One trade group estimates 25 percent of gyms could close by the end of the year without Congressional aid.
Peloton Stock Goes Up As Home Workouts Increase
Becky Friese Rodskog rides her Peloton exercise bike at her home on April 6, 2020 in San Anselmo, Calif.Ezra Shaw / Getty Images file

As gyms reopen with new rules after the coronavirus pandemic forced them to shut down for months, Peloton is making a play for new members who would rather work out from home.

The at-home fitness company announced on Tuesday that it will reduce the cost of its most popular spin bike by $350 “to make it more accessible to more people,” according to an email from Peloton. The bike will now cost $1,895. Peloton is also offering a premium new Bike+ with added features, such as a rotating touchscreen and four-speaker sound system. A new lower-priced treadmill will also be available for $2,495 early next year, offering an alternative to Peloton’s premium $4,295 product.

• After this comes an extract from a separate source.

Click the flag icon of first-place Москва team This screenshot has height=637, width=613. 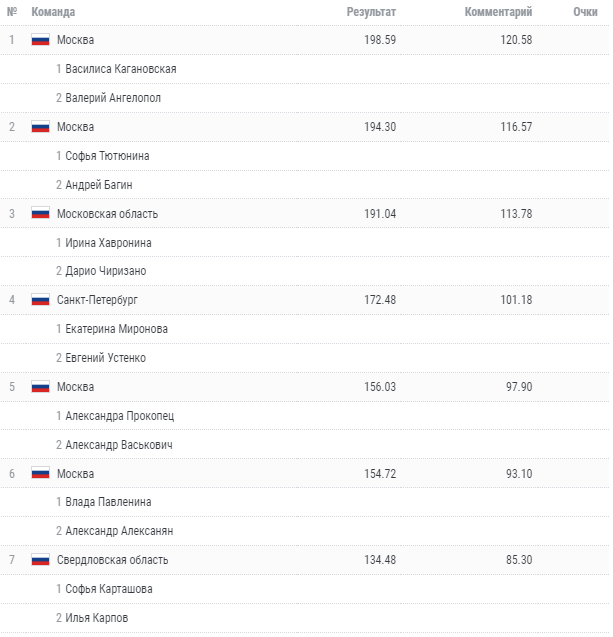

"As consumers increasingly work out from home amid the pandemic, these new product offerings should help Peloton expand its [market base], particularly as they help reduce the total cost of ownership for consumers," said a note from AllianceBernstein analysts.

Some people expressed doubt on Twitter, with one person noting that Peloton is "proof that even a crazy overpriced idea can make millions if marketed right. Americans love to spend."

"Sign things will "snap back" more than most are expecting: - My gym is back and packed (safely) - My network has gone quiet on Peloton," another user wrote.

After the new products and price points were announced, shares of Peloton jumped as high as 9 percent. The company’s stock is up more than 200 percent for the year.

“We believe PTON is very well positioned entering 2021 with a broader product suite, and with Tread market size potential two-to-three times that of the Bike and largely not reflected in our estimates,” Doug Anmuth and Cory Carpenter, analysts for JPMorgan Securities, wrote in a note.

Peloton is also offering existing customers a $700 credit to trade in their old bike for the new Bike+, which the analysts noted “creates an interesting secondary market opportunity.”

While the pandemic has battered most industries, Peloton has been one of the few companies that has been uniquely positioned to grow during the new work-from-home era. Mirror, a connected fitness system that offers at-home classes, was acquired by Lululemon in June for $500 million as more people looked for options to get fit from home while gyms were closed. Gym chain Equinox, which owns SoulCycle, is selling connected bikes and with plans for an at home treadmill. It also has a new at-home workout app, Variis, to appeal to members who want to work out from home but don’t want to cancel their club memberships.

“Right now, Peloton is having a tough time keeping up with the surge in demand. And so, while I would expect the demand for Peloton products to decelerate somewhat once a vaccine is available and people feel more comfortable in gyms, the company should have a couple quarters of catchup just to satisfy the people who have already put in orders,” said James Harriman, managing director of travel and leisure at Wedbush Securities. “Longer term, the growth rate will eventually slow, but I believe Peloton has a very long runway for growth.”

The shutdown hit the entire fitness industry hard, since gyms were some of the first businesses to close and the last to reopen due to ongoing safety concerns about the coronavirus. There are an estimated 40,000 to 50,000 health and fitness clubs in the United States, serving 73 million members last year, according to the International Health Racquet & Sportsclub Association.

The gym industry lost $700 million per week during the height of the shutdown, with an estimated $10.3 billion wiped out by Aug. 1, according to Meredith Poppler, vice president of communications for the IHRSA. Without Congressional relief, the trade group forecasts as many as 25 percent of fitness clubs could close by the end of 2020.

“At-home solutions, such as streaming classes, Peloton and Mirror are great options for some. Anything to help people be active is a win,” Poppler said. “But for the most part, the best, most well-stocked home fitness option cannot compete with the sense of community and motivation a club provides, nor can it provide the qualified staff, variety of equipment and programming options of the neighborhood gym.”